Many metaphors and comparisons have shaped the agency-client relationship, but the marriage analogy remains the most persistent. From the onboarding-honeymoon phase to the anniversary one, and all through the dreaded divorce, there is no step left unreferenced.
And as with any good marriage, being picky is crucial.
But how do you define what to be picky about?
Prequalifying leads might seem like a never-ending dating phase. There are so many things to take into account and no clear answer yet. Plus, you need to put a lot of time into it. And maybe that client will prove alright, eventually, so why not jump straight to the task at hand?
A straightforward solution is looking into your agency’s past at misaligned clients and remembering what they cost you – resources, hours, emotional energy, team motivation, or something else.
If you could avoid that situation happening again, your business would gain more than it would lose.
That’s why saying no is hard but necessary.
Once you start analyzing what went wrong with your past clients, you’ll be able to understand the components that make for a successful partnership.
There are many ways to qualify a lead, so you need to find the ones that are right for you.

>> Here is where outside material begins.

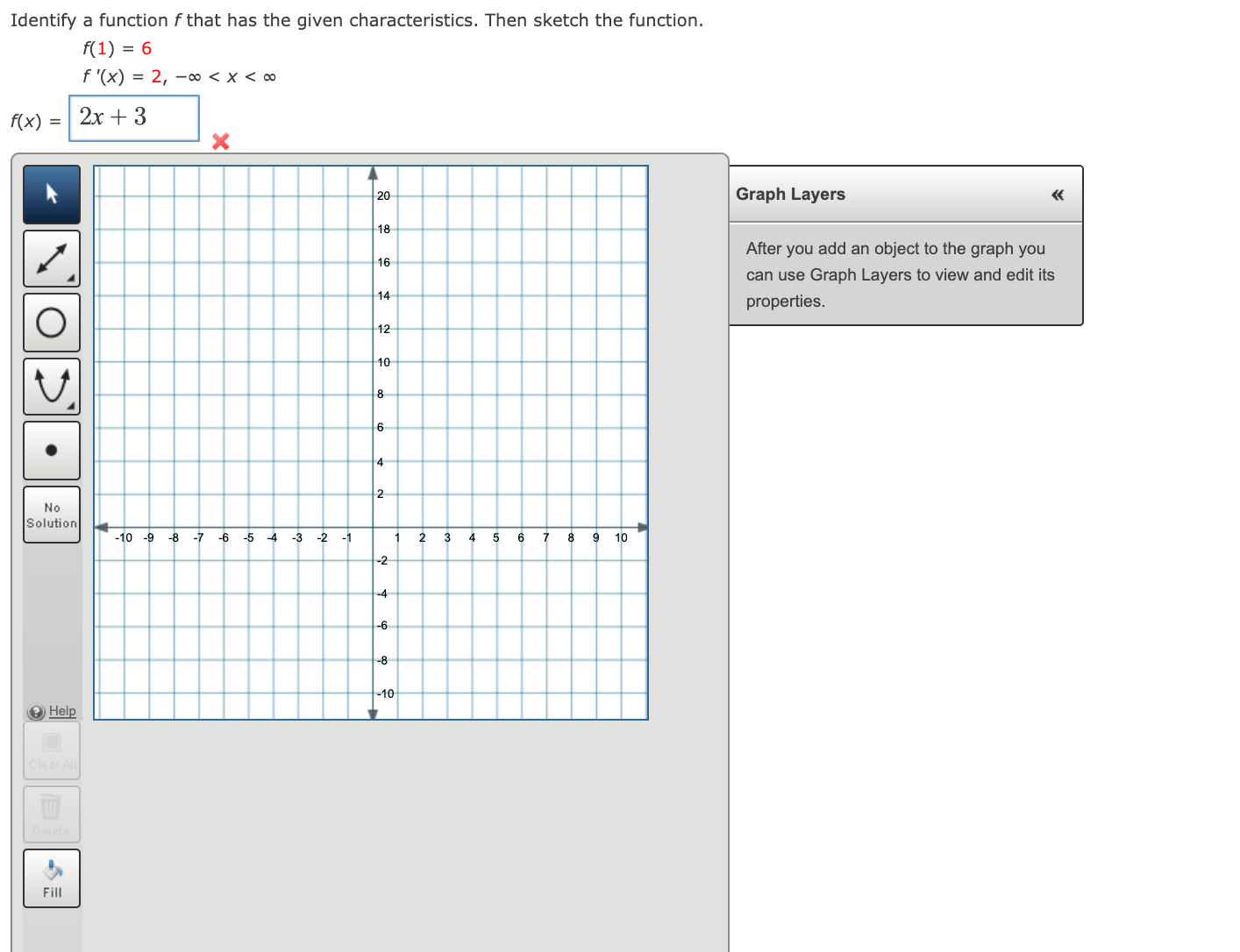Click the red X grading mark

coord(219,141)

Based on Budgets & Resources
One important question you need to ask yourself from the start is: “Is the budget right for us, or would they be more suited to a different agency?”

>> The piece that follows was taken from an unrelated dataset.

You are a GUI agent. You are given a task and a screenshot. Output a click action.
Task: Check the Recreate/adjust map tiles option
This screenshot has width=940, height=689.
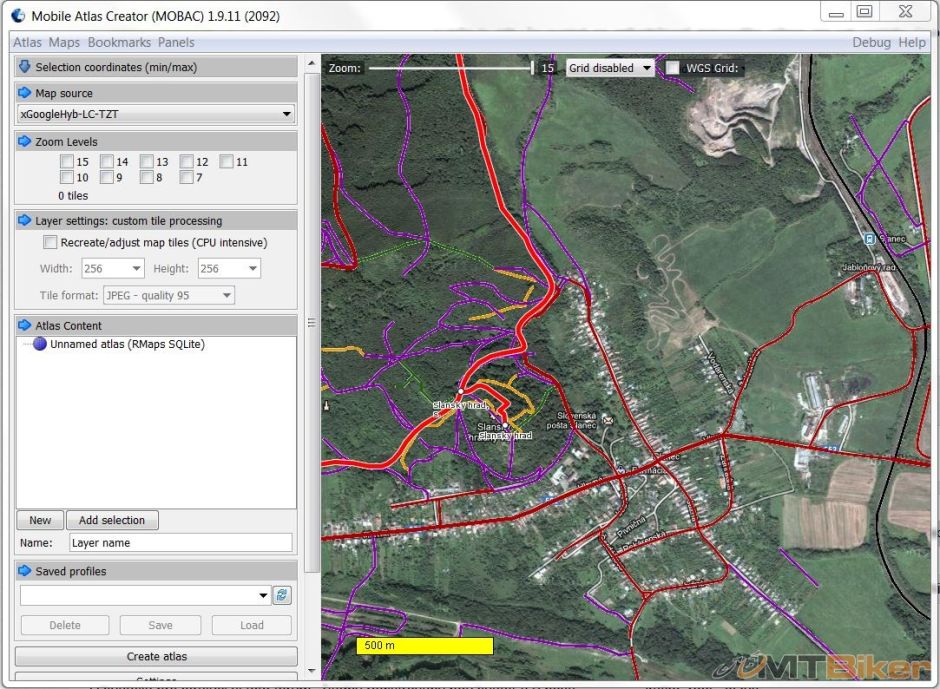(50, 243)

As Gareth Morgan, the founder of Liberty Marketing, puts it, there are minimum operating fees for every agency, and the client has to be at the point where the budget suits the need and can afford the level of growth that they are after.
“What are their resources?” is another critical follow-up question, says Morgan, as the client should be able to support their side of the partnership with various internal resources such as content writers, technical specialists to make website changes, provision of data, etc.
There are several routes you can explore to pinpoint those aspects of your potential client’s business:
- A prequalifying questionnaire as a reply to their inquiry, including questions regarding their team, desired time frame, and available budget.
- In-depth research of the client’s business and industry to assess their growth stage. Look at their financial status, ask your network to assess the client’s stakeholders if possible, determine what their customers say about them, use search data to evaluate their industry’s current growth potential, etc.
- An analysis of their social media presence and website can also uncover clues. However, it can be misleading so tread carefully there, because sometimes websites don’t paint an accurate picture of the business status, as Edward Coram James, CEO of Go Up says.